Why does this C code compile?

Question

#include <stdio.h> int main() {     int c = c;     printf("c is %i\n", c);     return 0; } 

I'm defining an integer variable called c, and I'm assigning its value to itself. But how can this even compile? c hasn't been initialized, so how can its value be assigned to itself? When I run the program, I get c is 0.

I am assuming that the compiler is generating assembly code that is assigning space for the the c variable (when the compiler encounters the int c statement). Then it takes whatever junk value is in that un-initialized space and assigns it back to c. Is this what's happening?

Answer 1

I remember quoting this in a previous answer but I can't find it at the moment.

C++03 §3.3.1/1:

The point of declaration for a name is immediately after its complete declarator (clause 8) and before its initializer (if any), ...

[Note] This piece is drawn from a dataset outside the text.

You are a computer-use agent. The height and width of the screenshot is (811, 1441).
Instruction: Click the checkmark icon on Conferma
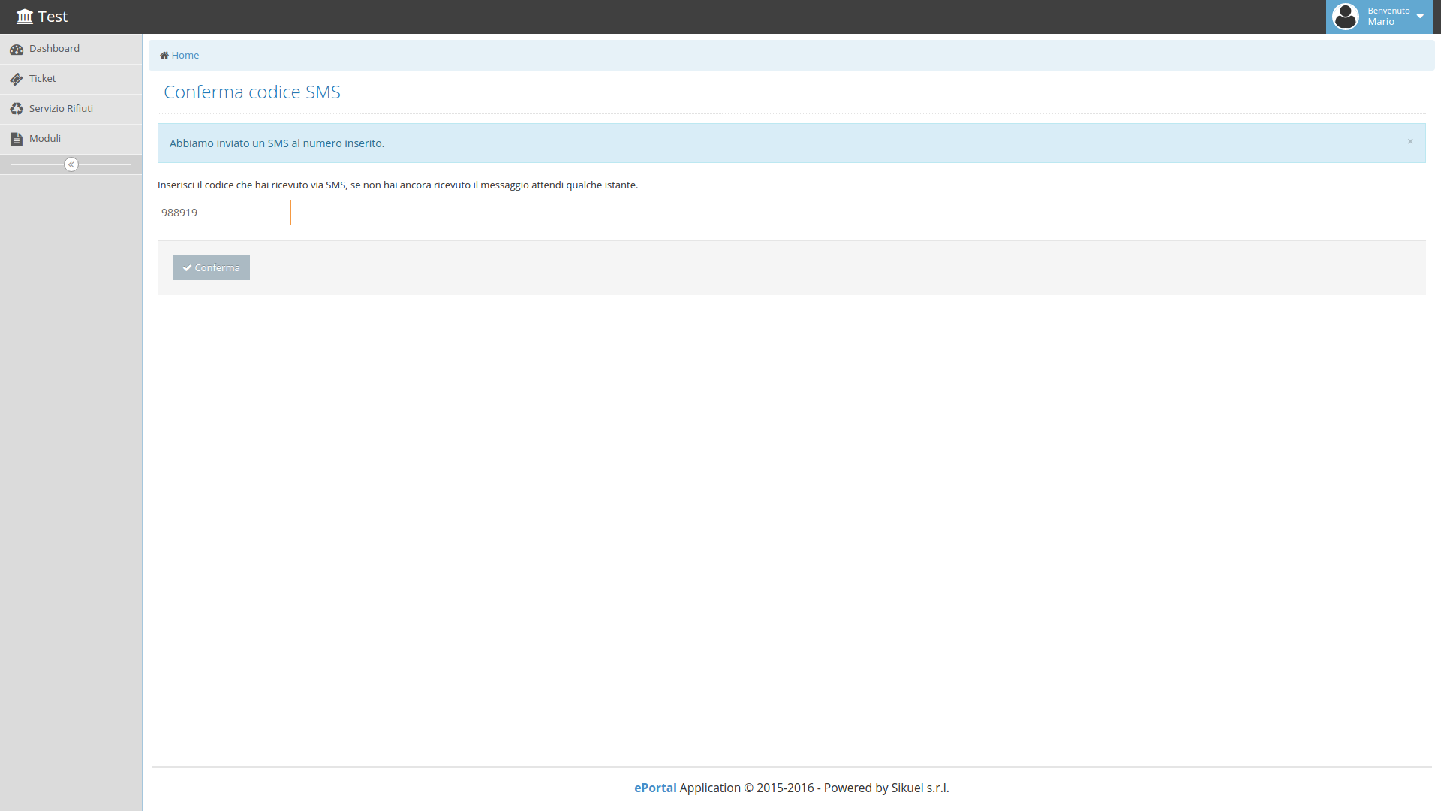pos(187,268)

Therefore the variable c is usable even before the initializer part.

Edit: Sorry, you asked about C specifically; though I'm sure there is an equivalent line in there. James McNellis found it:

C99 §6.2.1/7: Any identifier that is not a structure, union, or enumeration tag "has scope that begins just after the completion of its declarator." The declarator is followed by the initializer.

Answer 2

Your guess is exactly right. int c pushes space onto the stack for the variable, which is then read from and re-written to for the c = c part (although the compiler may optimize that out). Your compiler is pushing the value on as 0, but this isn't guaranteed to always be the case.